Изменить стиль страницы

В малой трапезной, куда он вошёл для встречи с келарем, под присмотром которого кормили голодных людей, были слышны разговоры из большой трапезной. Но понемногу голоса начали стихать. Можно было понять, что собравшиеся прислушиваются к человеку, назвавшему себя стрелецким главой.

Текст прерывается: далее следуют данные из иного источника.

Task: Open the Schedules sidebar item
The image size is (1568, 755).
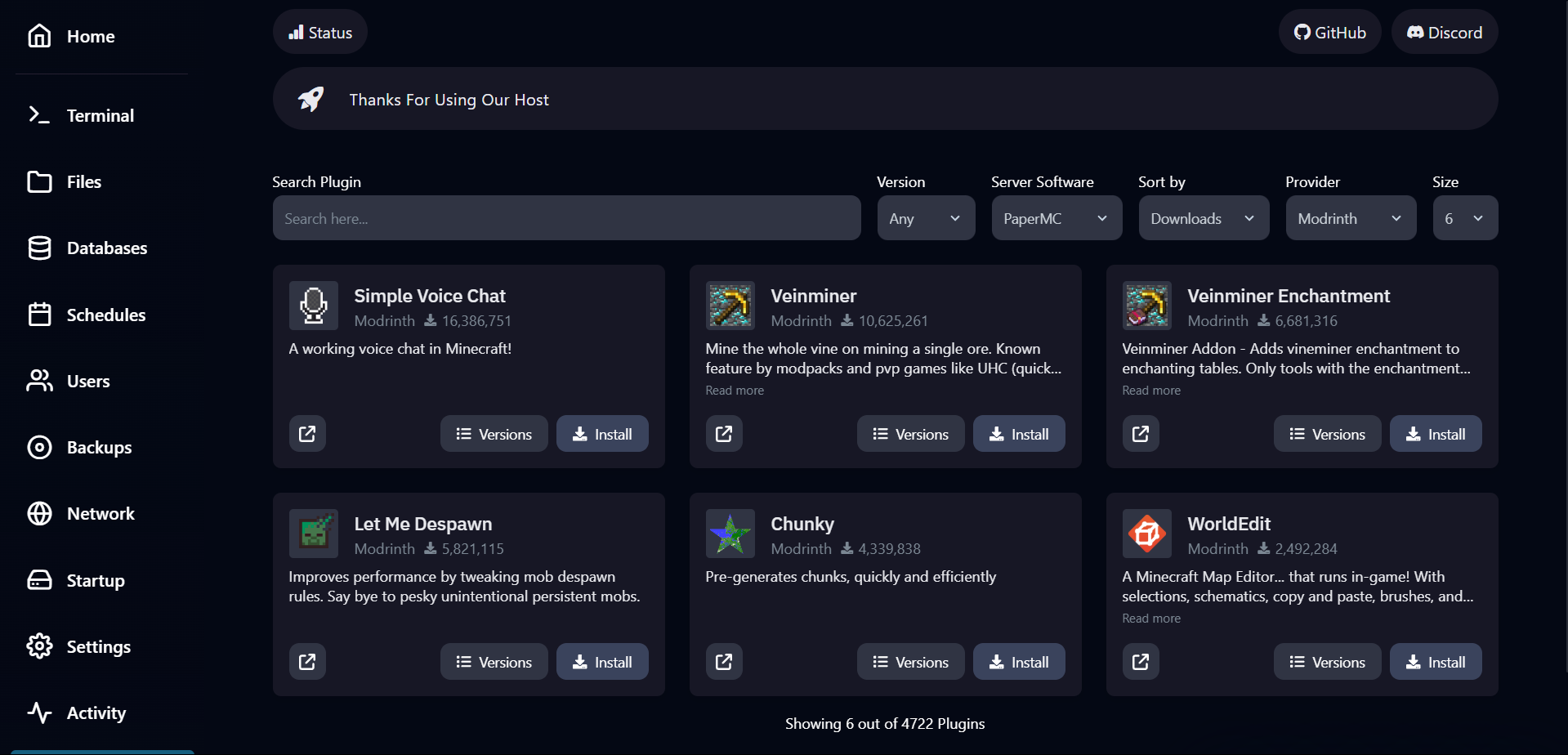Action: point(105,315)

   — Не смотрите на меня, что кафтан мой в дырах, будто пулями пробитый. А был я в большой милости у бояр и жил под Тулой. Да Ивашка Болотников разорил наши посады, и бежал я к брату в Волок Дамский. А туда паны понаехали, а нас в холопы произвели. Вот иду я раз мимо хоромов пана Езерского, слышу, размовляют между собой. Один голос, аки труба, наказывает: «Ты гляди, чтоб всё верно было, зелье вдосталь не сыпьте, дабы смерть приключилась воеводе не на пиру, а дома». Другой голос отвечал: «Всё сполню, как есть». Я дивился этим речам, ещё не ведая, какая тайна в них скрыта. И токмо теперь, припомнив всё, как слышал, понял: уморить-то проклятущие задумали воеводу нашего Скопина-Шуйского. Эх, как бы знать!

   — Да что с того знания! Всё одно, руки у нас коротки на злодеев.

   — Да неужто ляхи с княгиней Катериной связку имели?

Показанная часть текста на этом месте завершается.